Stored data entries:
/---

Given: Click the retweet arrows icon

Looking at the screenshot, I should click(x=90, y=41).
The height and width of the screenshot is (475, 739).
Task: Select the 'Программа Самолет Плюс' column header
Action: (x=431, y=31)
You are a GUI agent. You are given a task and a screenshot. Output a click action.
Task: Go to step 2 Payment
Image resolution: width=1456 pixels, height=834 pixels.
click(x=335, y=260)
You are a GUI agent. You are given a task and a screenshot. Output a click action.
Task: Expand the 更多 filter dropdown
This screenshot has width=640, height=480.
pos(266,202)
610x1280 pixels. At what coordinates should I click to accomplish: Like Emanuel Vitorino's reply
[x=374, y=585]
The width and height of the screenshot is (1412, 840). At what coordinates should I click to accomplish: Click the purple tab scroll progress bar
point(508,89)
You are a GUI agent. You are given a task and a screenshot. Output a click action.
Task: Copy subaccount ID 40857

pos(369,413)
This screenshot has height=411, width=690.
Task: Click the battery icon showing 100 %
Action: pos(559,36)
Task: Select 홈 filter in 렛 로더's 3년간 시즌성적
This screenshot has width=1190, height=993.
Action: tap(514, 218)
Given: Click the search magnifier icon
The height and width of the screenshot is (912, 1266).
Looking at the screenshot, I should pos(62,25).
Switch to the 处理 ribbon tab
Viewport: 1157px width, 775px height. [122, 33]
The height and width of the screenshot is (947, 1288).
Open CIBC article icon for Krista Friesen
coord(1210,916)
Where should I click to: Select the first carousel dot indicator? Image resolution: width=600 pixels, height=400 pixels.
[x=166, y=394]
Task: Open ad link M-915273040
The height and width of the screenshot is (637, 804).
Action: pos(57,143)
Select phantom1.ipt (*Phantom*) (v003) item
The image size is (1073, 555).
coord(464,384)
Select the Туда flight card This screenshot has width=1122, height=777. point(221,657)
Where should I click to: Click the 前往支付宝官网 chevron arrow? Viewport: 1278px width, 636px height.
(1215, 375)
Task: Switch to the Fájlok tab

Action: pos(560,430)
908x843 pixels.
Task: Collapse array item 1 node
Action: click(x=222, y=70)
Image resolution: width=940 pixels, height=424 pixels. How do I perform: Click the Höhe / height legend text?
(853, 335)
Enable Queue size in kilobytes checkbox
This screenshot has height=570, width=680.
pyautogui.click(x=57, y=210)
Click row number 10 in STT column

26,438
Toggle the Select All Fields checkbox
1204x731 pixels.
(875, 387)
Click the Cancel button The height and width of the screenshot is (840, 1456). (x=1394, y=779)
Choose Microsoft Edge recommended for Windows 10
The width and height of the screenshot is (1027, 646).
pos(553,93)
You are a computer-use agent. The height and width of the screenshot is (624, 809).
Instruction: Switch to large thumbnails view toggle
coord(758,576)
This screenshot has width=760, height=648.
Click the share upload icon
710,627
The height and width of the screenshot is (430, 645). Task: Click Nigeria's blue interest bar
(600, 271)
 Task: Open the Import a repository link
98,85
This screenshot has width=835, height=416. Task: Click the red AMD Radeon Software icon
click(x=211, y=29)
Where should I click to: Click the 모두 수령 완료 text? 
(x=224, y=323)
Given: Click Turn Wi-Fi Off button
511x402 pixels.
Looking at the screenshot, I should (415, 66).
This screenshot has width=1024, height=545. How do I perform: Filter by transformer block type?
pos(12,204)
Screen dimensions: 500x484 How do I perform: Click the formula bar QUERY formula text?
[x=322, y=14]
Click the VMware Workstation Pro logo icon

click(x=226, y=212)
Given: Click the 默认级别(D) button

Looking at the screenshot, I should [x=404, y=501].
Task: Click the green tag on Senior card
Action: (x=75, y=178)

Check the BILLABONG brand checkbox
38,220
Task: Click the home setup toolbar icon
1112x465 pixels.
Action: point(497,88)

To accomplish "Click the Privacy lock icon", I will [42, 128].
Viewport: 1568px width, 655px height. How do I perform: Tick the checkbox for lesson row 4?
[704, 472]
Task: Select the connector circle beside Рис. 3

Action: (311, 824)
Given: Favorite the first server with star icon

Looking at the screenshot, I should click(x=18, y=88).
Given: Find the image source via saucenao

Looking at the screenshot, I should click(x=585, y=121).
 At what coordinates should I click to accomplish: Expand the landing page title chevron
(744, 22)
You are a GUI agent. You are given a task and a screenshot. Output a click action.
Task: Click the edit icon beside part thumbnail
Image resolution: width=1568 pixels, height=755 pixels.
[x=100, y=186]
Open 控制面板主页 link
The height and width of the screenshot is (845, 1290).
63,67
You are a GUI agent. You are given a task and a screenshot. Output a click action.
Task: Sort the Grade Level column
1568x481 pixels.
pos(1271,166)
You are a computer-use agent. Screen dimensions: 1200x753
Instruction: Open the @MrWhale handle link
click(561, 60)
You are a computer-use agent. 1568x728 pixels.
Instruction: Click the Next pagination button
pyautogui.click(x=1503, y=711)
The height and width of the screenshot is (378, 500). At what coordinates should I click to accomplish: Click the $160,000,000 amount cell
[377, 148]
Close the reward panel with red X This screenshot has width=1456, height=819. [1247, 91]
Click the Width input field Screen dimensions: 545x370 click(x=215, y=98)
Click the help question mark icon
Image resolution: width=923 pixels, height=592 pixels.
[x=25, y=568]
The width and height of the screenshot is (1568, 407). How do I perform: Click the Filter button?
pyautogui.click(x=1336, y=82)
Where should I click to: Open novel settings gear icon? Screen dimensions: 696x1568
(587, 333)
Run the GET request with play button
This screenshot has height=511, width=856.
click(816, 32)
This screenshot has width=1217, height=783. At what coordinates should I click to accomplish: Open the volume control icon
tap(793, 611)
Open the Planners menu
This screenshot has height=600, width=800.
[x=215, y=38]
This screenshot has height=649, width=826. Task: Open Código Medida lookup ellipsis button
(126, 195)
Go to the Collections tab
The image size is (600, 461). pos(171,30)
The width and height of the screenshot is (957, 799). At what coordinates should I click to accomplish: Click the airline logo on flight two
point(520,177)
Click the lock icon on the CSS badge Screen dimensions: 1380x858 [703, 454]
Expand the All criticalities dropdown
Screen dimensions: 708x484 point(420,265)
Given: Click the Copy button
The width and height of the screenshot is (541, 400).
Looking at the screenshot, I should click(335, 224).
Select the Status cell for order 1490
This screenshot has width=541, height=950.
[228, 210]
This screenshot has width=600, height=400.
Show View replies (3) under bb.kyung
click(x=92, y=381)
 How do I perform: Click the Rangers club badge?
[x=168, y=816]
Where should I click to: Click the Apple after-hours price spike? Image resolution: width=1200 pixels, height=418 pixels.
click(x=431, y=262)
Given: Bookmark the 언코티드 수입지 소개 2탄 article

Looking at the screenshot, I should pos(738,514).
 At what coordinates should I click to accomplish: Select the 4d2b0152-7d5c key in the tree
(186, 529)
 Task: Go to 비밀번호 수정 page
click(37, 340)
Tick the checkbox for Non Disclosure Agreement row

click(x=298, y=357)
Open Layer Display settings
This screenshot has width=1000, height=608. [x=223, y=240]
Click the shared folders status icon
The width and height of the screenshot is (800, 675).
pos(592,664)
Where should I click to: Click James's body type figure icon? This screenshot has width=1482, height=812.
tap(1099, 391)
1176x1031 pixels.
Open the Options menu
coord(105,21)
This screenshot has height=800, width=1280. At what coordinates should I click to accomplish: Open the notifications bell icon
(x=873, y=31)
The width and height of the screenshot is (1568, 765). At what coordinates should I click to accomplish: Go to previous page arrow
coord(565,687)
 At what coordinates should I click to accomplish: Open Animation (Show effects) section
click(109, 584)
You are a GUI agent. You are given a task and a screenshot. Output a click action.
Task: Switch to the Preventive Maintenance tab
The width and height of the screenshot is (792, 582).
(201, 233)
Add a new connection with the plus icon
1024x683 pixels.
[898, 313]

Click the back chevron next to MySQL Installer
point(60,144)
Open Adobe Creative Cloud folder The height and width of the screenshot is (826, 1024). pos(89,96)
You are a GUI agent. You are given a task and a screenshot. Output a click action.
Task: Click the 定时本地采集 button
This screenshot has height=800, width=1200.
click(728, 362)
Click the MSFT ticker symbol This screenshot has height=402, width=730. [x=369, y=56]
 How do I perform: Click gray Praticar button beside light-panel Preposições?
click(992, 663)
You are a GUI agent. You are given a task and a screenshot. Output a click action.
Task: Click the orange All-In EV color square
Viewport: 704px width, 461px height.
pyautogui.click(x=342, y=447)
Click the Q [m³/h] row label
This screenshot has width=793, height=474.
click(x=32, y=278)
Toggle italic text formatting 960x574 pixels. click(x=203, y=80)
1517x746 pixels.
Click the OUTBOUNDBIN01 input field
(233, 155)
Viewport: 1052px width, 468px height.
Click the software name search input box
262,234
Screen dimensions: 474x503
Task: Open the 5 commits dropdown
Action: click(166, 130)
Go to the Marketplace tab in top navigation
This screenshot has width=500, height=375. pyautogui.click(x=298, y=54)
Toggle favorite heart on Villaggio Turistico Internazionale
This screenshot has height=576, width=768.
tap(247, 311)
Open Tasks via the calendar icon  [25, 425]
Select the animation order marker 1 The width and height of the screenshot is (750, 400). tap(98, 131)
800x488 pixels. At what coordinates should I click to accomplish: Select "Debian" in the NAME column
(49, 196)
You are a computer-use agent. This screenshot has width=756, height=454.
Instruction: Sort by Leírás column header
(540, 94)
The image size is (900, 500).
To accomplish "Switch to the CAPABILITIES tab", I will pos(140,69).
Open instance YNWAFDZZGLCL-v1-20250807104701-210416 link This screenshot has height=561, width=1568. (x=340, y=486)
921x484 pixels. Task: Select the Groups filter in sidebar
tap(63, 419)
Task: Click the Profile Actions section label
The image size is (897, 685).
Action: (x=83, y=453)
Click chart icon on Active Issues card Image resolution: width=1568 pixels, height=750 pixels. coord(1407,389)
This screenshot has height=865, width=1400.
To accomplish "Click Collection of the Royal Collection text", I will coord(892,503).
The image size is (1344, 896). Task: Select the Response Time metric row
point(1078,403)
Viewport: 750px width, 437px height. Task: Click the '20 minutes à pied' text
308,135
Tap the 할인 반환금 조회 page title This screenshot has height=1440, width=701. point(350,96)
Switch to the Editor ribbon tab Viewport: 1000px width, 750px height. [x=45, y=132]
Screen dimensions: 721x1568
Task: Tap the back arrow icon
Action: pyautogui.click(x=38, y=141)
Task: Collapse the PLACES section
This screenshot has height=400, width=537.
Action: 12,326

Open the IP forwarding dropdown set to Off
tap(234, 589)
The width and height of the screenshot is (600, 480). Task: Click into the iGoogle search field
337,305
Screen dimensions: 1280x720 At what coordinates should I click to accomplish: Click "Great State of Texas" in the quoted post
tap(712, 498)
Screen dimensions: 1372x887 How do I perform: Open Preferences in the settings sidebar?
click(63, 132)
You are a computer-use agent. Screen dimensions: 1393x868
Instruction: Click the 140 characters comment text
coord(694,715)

\---

Task details:
Beginning at the line above that contains "1112x465 pixels.", return each line exactly through the line that contains "Close the reward", and no others.

Exercise output:
1112x465 pixels.
Action: point(497,88)

To accomplish "Click the Privacy lock icon", I will [42, 128].
Viewport: 1568px width, 655px height. How do I perform: Tick the checkbox for lesson row 4?
[704, 472]
Task: Select the connector circle beside Рис. 3

Action: (311, 824)
Given: Favorite the first server with star icon

Looking at the screenshot, I should click(x=18, y=88).
Given: Find the image source via saucenao

Looking at the screenshot, I should click(x=585, y=121).
 At what coordinates should I click to accomplish: Expand the landing page title chevron
(744, 22)
You are a GUI agent. You are given a task and a screenshot. Output a click action.
Task: Click the edit icon beside part thumbnail
Image resolution: width=1568 pixels, height=755 pixels.
[x=100, y=186]
Open 控制面板主页 link
The height and width of the screenshot is (845, 1290).
63,67
You are a GUI agent. You are given a task and a screenshot. Output a click action.
Task: Sort the Grade Level column
1568x481 pixels.
pos(1271,166)
You are a computer-use agent. Screen dimensions: 1200x753
Instruction: Open the @MrWhale handle link
click(561, 60)
You are a computer-use agent. 1568x728 pixels.
Instruction: Click the Next pagination button
pyautogui.click(x=1503, y=711)
The height and width of the screenshot is (378, 500). At what coordinates should I click to accomplish: Click the $160,000,000 amount cell
[377, 148]
Close the reward panel with red X This screenshot has width=1456, height=819. [1247, 91]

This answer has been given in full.